### Written instruction A
In the interview with director Steve McQueen about Shame, where was the film shot?
### Written instruction B
Carry on the interview with director Steve McQueen about Shame from the point where it stops.

Shame Director Steve McQueen On Coincidences And Ugliness In New York City

Michael Fassbender in Shame
(Image credit: Momentum Pictures)

Watching the movies of Steve McQueen, the British director behind Hunger and now Shame, you're forced to slow down a little bit, to get into the deliberate pace of the film and stop expecting things to progress as frantically as they might in a more traditional film. Talking to McQueen, on the other hand, is the opposite-- he speaks fast, and speaks constantly, and will move from an idea suggested by your question to something totally different with no warning at all. It's thrilling to try and keep up with him, especially when you've only got a 15 minute interview and a lot to talk about.

In Shame McQueen once again directs Michael Fassbender in a no-holds-barred performance, this time playing a sex addict who lives an ostensibly successful life in New York City but is completely ravaged by his addiction. Shot entirely on location in New York, using a lot of modern architecture and posh locations, Shame looks like no New York movie you've ever seen, but McQueen swears he wasn't thinking about background at all. Watch him completely shoot down my first question about possible visual themes of the movie, then talk about why he explained so little about the characters and their back story, how they came up with the title, and why Shame and his next film 12 Years A Slave, despite their Yankee settings, aren't necessarily American movies. Shame is out in limited release this weekend.

Usually New York movies make me homesick, butt his movie had the exact opposite effect. The locations, with all the modern architecture, are so chilly and isolating, and they're all so similar. It seems that must have been a deliberate effort on your part.

No, not really, not at all. I wasn't thinking about background, I was thinking about ritual. I was thinking about where Brandon lives, where he'd go for his takeout food, how he'd walk to the subway, how he'd go to work. It was meticulous planning of how he would get from A to B.

So it's a result of where the neighborhoods are, not what they look like.

My focus is the character. My focus is Brandon. And that's it really. How he exists, what he would do, how he would walk. There's been a lot of talk about the movie and New York and landscape, but it was never a self-conscious situation.

So you were really rigorous about the geography, when a lot of people who shoot in New York aren't.

I love that because it makes my job easier. You have these beautiful things you have to deal with, and sometimes ugly things you have to deal with. That's part of our experience anyway. A lot of times in New York people live and work in the sky. You're always in the perspective, there's always a vista. You're always in the perspective of the city. Huge glass windows, apartments, hotels. I think sometimes it can make you feel quite lonely in a strange way. Who are you within this huge bloody city? And it is beautiful, because you're actually in a frame within a frame.

In the shot of him on the West Side Highway in the end, and you put him in contrast with the city from way down low, as opposed to in the sky.

### Recorded information
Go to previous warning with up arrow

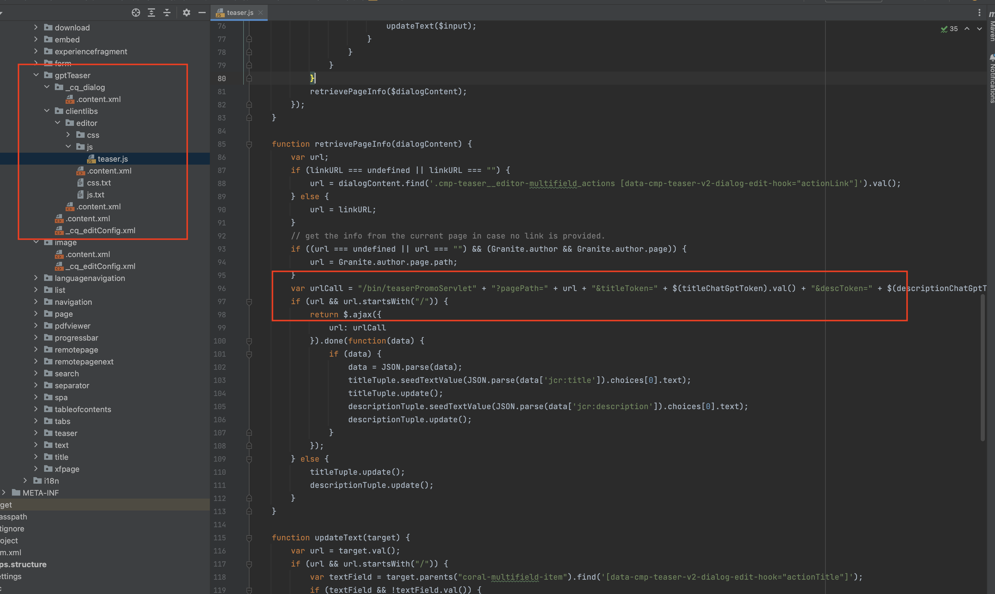click(x=967, y=28)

### Task answer A
It was shot entirely on location in New York.

### Task answer B
For me it was a great, wonderful coincidence, it was bucketing down with rain that day, it was awful but fantastic for us. You have to embrace it, you have to deal with it. It may force you to make wonderful decisions. For me, that's cinema. I don't want to make TV commercials. So I wanted Brandon at that point, he needed some situation of distance. On the ground there's always a blockage of view, so the whole idea of expanse. I love the idea of the broken jetty, for me they're almost like broken people. It was one of those beautiful things.

You went through the trouble of actually shooting on the subway, which almost nobody does.

It's a little bit expensive, bur the transport people are very accommodating.

Why did it feel necessary to shoot on the actual subway?

Like I said before, you want to do the real thing. You don't want to avoid things, because it's a reality of what you need to get. The ritual is beautiful-- it's difficult, but it is what it is. And also it's underground and you're confronted with people. In London it's the same, you're on the underground, people, coincidence, it's beautiful. In New York with the grid system, you have a lot of coincidences. Things happen here-- it allows for more spontaneity. The ritual of going to work, often you meet the same people all the time. I love that, the possibility. It's wonderful that this ritual of courtship happens on the train.

The title of the movie is such a simple word, and it's enigmatic because it could mean so many things.

It was a common word we heard from people with this addiction. When they went on sexcapades, 72 hours watching porn or something, and when they would come down from that they would have this sense of self-loathing. And to dissipate that they would do it again. All these people talked about shame, and I thought that had to be the title. Of course, when you get that word, you mull it around in your head a little while. It's a one-word title like Hunger, and the next film [12 Years A Slave] thank God is more than one word.

Obviously it ties into Brandon and his affliction, but it also ties into Sissy in some way, the idea of their back story and the way it's kept so deliberately unclear to us.

Again, in realty that would never happen. We've met for the first time, you're not going to tell me your whole story, I'm not telling you my whole story. In the movies, everyone says oh, I did this when I was a kid-- no one talks like that. I wanted the situation where when you walk into the movie, it's already running, and when you leave the movie it continues. The whole idea of popping in as an audience into this movie, we bring our history, our past and our present, and we sit down and can decide what possibly happened. I wanted to make a situation that was familiar.

Do the actors know what the back story is?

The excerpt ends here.